June 19, 2001

Oliver's Homework

Lately I've begun thinking in terms of a payoff from educational assignments or work. To trace the history of this thought, Ms. Thunberg assigned as homework a page which requires the student to write a list of twenty "things that are sold in pairs." It occurred to me that if the child's words were used in a sort of Mad Libs fashion, there would be an emotional payoff at the end of the assignment. That is, the sentences would be read using the child's words as fill-ins, with incongruous and occasionally amusing results, in a fashion that I first became aware of probably in the '60s through little booklets called Mad Libs. So the task, instead of having the minimal payoff of just getting the job done or getting approval from the teacher, has an additional or greater payoff of an amusing product that the child can feel he participated in creating. Surely this concept of educational or emotional payoff can be extended to other tasks which occurs all too seldom in homework and other assignments.
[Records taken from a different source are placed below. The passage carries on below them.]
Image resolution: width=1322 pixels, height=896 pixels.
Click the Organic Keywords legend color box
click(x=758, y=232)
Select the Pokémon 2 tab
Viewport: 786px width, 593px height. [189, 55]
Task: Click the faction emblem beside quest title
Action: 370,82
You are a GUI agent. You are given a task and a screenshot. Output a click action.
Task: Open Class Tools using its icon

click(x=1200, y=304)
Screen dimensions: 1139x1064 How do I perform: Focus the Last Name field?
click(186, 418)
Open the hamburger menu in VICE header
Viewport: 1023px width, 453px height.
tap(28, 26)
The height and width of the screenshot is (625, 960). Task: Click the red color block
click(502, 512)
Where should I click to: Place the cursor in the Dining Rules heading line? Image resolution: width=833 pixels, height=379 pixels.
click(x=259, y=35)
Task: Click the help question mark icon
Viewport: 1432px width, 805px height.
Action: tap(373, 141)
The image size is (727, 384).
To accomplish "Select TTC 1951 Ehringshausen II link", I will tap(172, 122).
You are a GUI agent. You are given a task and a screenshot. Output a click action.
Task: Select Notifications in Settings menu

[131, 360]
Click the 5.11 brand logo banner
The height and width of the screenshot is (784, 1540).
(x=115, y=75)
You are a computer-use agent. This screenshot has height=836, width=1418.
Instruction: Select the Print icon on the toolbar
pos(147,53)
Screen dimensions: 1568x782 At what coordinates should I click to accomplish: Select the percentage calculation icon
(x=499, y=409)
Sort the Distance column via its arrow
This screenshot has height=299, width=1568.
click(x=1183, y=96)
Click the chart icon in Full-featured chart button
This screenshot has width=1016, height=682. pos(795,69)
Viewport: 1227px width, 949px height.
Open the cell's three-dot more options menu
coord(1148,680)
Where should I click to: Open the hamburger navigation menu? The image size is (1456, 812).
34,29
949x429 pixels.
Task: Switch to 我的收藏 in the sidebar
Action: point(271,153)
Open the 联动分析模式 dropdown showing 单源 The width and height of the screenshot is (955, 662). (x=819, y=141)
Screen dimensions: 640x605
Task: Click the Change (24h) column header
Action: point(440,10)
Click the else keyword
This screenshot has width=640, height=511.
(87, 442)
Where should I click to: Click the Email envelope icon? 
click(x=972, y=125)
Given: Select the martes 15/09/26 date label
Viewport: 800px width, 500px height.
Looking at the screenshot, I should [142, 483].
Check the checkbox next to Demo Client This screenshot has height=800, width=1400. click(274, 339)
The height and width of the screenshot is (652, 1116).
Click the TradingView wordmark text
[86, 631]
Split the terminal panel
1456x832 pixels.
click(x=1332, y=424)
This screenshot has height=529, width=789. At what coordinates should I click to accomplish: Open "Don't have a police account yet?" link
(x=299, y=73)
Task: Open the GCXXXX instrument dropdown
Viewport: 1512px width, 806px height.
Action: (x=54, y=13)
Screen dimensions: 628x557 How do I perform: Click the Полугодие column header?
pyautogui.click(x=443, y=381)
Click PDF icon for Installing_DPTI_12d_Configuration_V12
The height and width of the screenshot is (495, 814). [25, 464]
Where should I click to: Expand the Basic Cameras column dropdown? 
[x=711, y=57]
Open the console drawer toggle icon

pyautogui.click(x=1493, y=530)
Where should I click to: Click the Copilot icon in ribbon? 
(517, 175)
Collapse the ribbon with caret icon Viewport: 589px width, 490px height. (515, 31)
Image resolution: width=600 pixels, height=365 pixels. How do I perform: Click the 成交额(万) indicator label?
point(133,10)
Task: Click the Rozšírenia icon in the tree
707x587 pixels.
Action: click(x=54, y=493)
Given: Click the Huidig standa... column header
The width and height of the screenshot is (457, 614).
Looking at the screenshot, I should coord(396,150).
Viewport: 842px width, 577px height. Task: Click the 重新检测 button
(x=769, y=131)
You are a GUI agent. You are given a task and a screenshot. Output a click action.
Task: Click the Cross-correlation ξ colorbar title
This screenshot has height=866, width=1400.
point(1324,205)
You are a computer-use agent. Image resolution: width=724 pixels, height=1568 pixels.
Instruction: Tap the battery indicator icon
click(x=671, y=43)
I think even more important is the practice of giving the students some choice or control over the kind of work they're doing. The assignment to write a list of twenty "things that are sold in pairs" I thought was a particularly uninteresting assignment and the main purpose seemed to be to provide exercise in writing, that is, penmanship. I gave Oliver the choice of instead writing a letter to his Aunt Debby, which he previously had expressed a desire to do. He took to this immediately and worked on this letter without further prompting on my part. It was something he wanted to do, and wanted to do well, as opposed to this other task which undoubtedly seemed to him meaningless and unrelated to his own life. This, in microcosm, is what's wrong with too much of school work--it's completely dissociated from the child's personal life and interests, and also it's imposed on him by the authority of the teacher without any choice being exercised by the student.

Oliver is provided five pages of homework per week. If he were instead provided ten pages and were allowed to choose five to do and five to skip, I think he would do more work with less arm twisting by the parents than is presently the case. It often happens that Oliver is willing to do most of the homework without too much distress or resistance, but he balks at one page or another because it seems, I guess, to difficult or too boring. If he were permitted to skip certain pages, he would feel more ownership about the work he did, I believe, and certainly I think would feel less negative in general about homework.

Naturally, to provide twice as many assignments would require additional work by the teacher, but as it is, I think the work that goes into these assignments is minimal anyway. These assignments consist of worksheets photocopied from other sources and none of it is actually teacher created. Worse yet, none of it is student created. It can be seen, with a little thought, that the motivation is all wrong for most homework. When Oliver writes to Aunt Debby, he wants to do well because he wants her to like what he produces, he wants to be able to feel proud of what he produces. When he's doing teacher-assigned homework, the only thing positive he seems to get out of it is a star or a star-plus from the teacher. When he writes to Aunt Debby he doesn't receive a grade, but he knows whether he's done a good job or not. He knows, because he has looked and he has passed judgment himself on his own work. This is the sort of motivation that produces good work, and while it may be more difficult to generate in a school setting, certainly more could be done than is presently done. The idea of payoff is readily apparent, although not expressed in those terms, in the works of, say, Ken Macrorie, Herbert Kohl, and John Holt, where the idea of writing is that the student should be provided an audience for whom he can produce his efforts. This audience must not be just the teacher, obviously, that is not an audience, that is just the teacher giving assignments. An audience of peers is what is needed. The point is that there is a payoff that he appreciates. He can impress, or at least interest, others, his peers, in what he has produced, providing him some payoff that he considers meaningful. No doubt impressing the teacher or receiving encouragement from the teacher is a kind of payoff, but I think that wears thin throughout the years.